═════ EXERCISE DATA
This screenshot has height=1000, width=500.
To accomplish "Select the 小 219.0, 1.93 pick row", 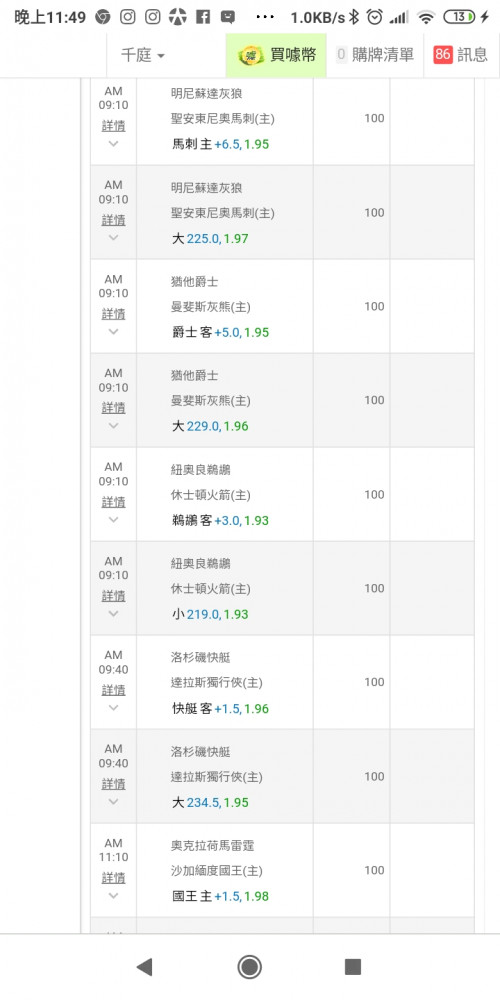I will 210,614.
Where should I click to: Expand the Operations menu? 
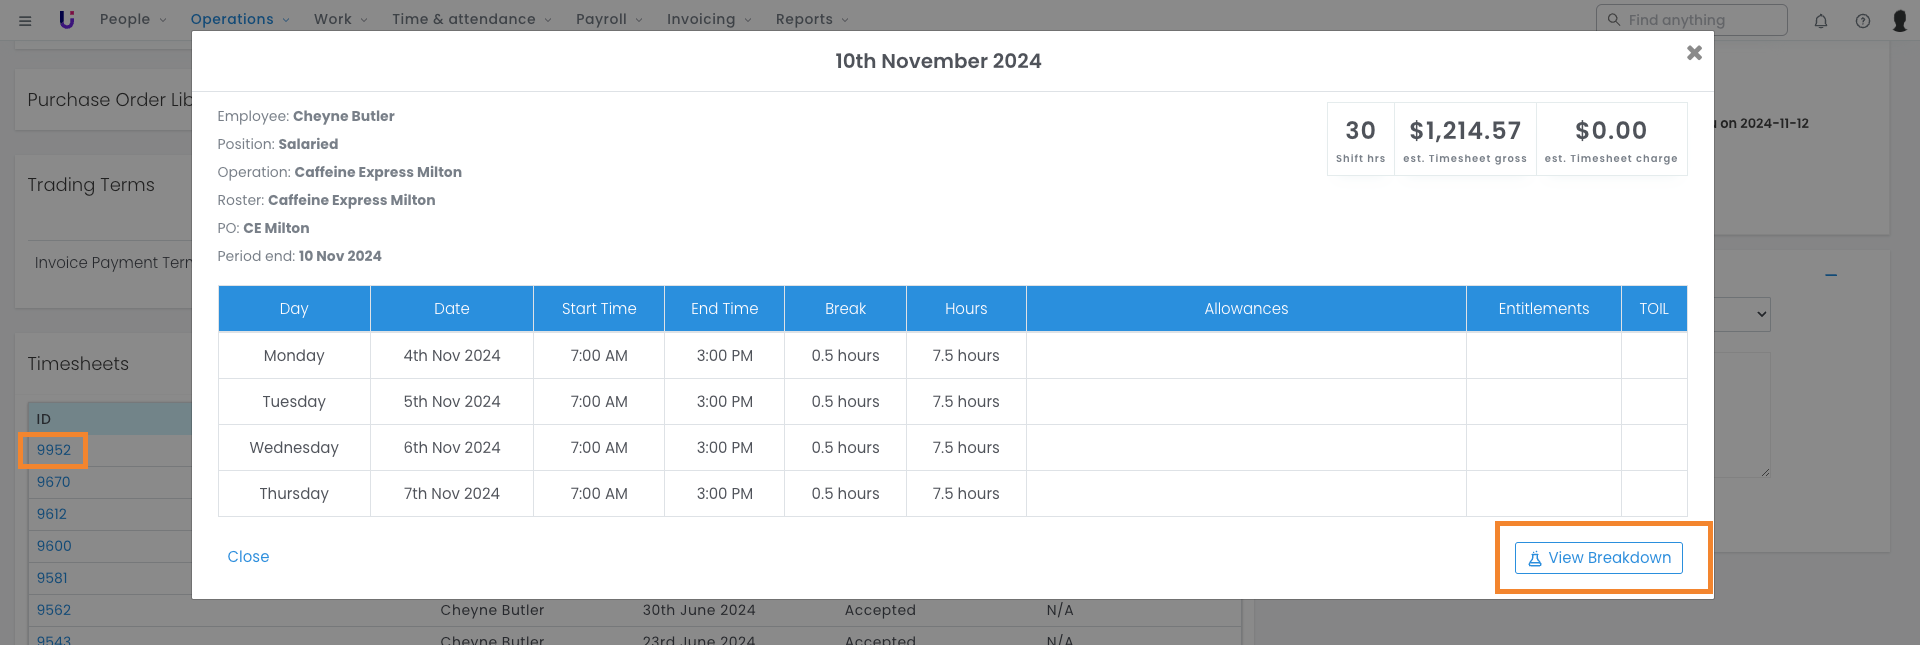[240, 19]
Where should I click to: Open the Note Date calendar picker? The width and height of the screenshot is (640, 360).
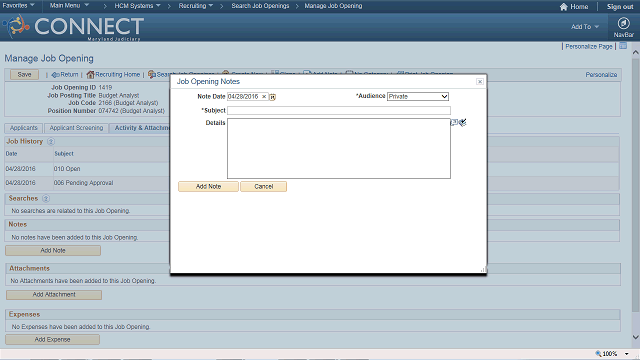point(273,97)
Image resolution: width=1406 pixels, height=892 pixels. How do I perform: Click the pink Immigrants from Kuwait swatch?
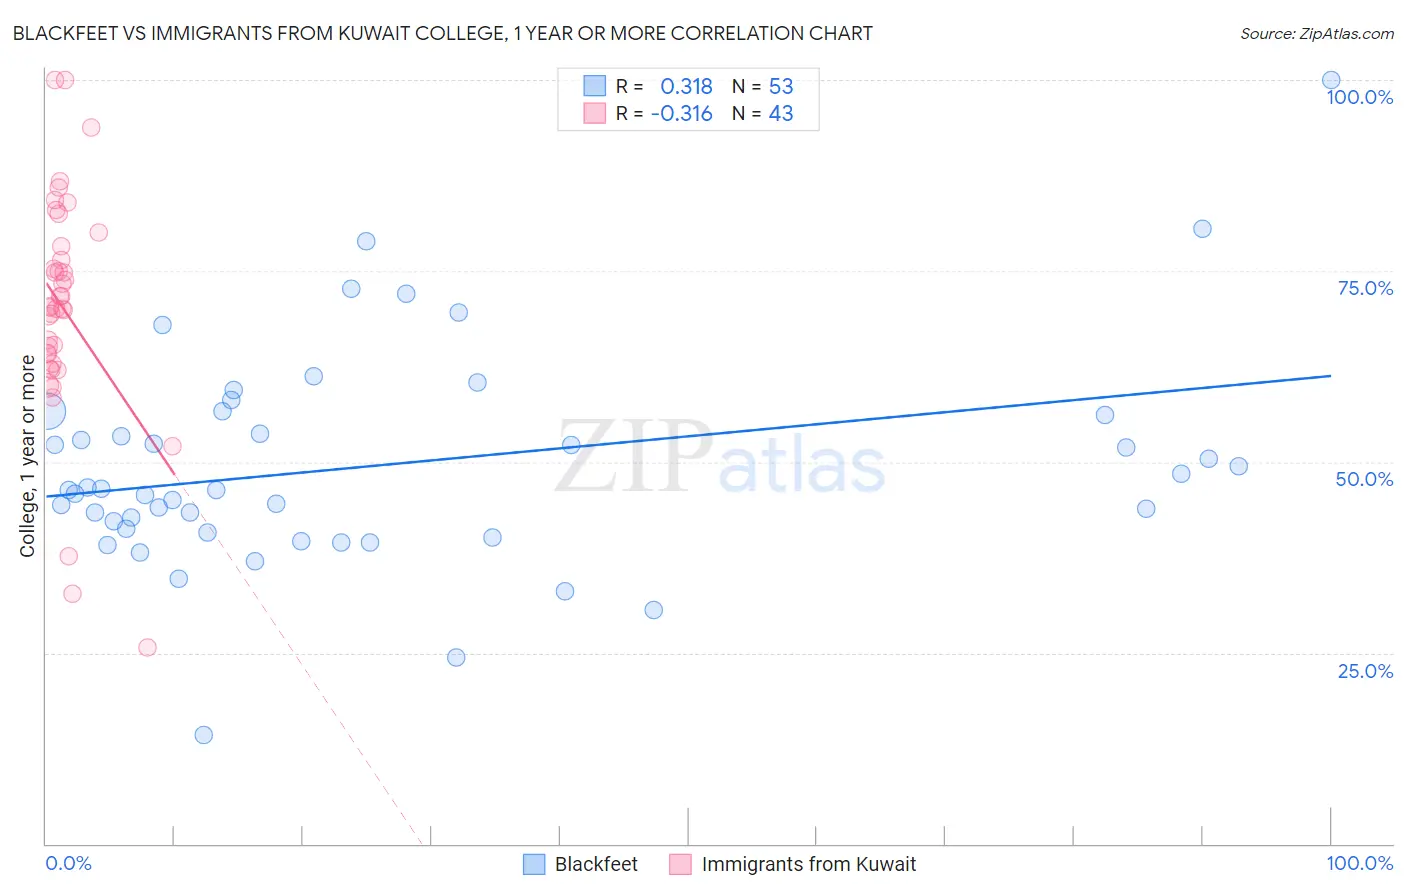pyautogui.click(x=680, y=864)
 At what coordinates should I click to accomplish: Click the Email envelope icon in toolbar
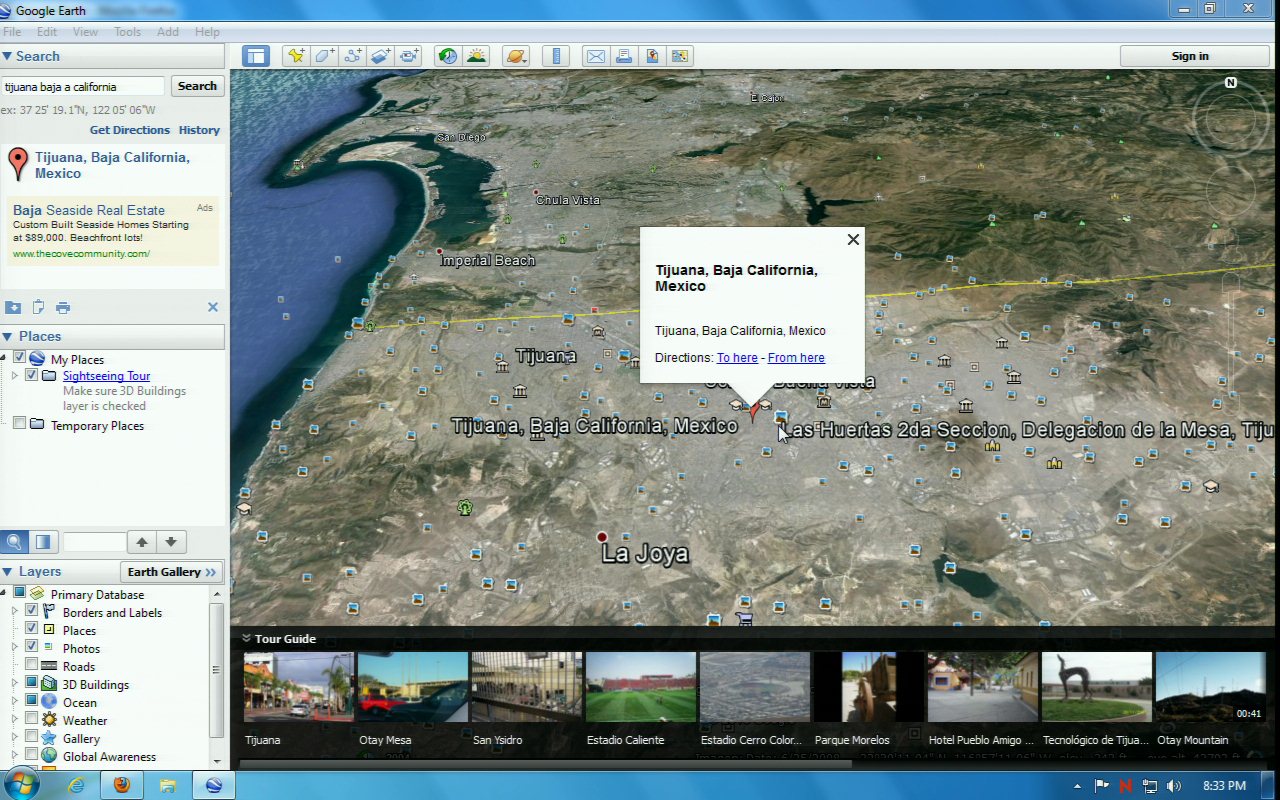(x=596, y=56)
══════════
Please retype the lines from the one containing "At what coordinates" through the last line of the records above, exactly as written, and leave out any pictures.

 At what coordinates should I click to accomplish: Click the Email envelope icon in toolbar
(x=596, y=56)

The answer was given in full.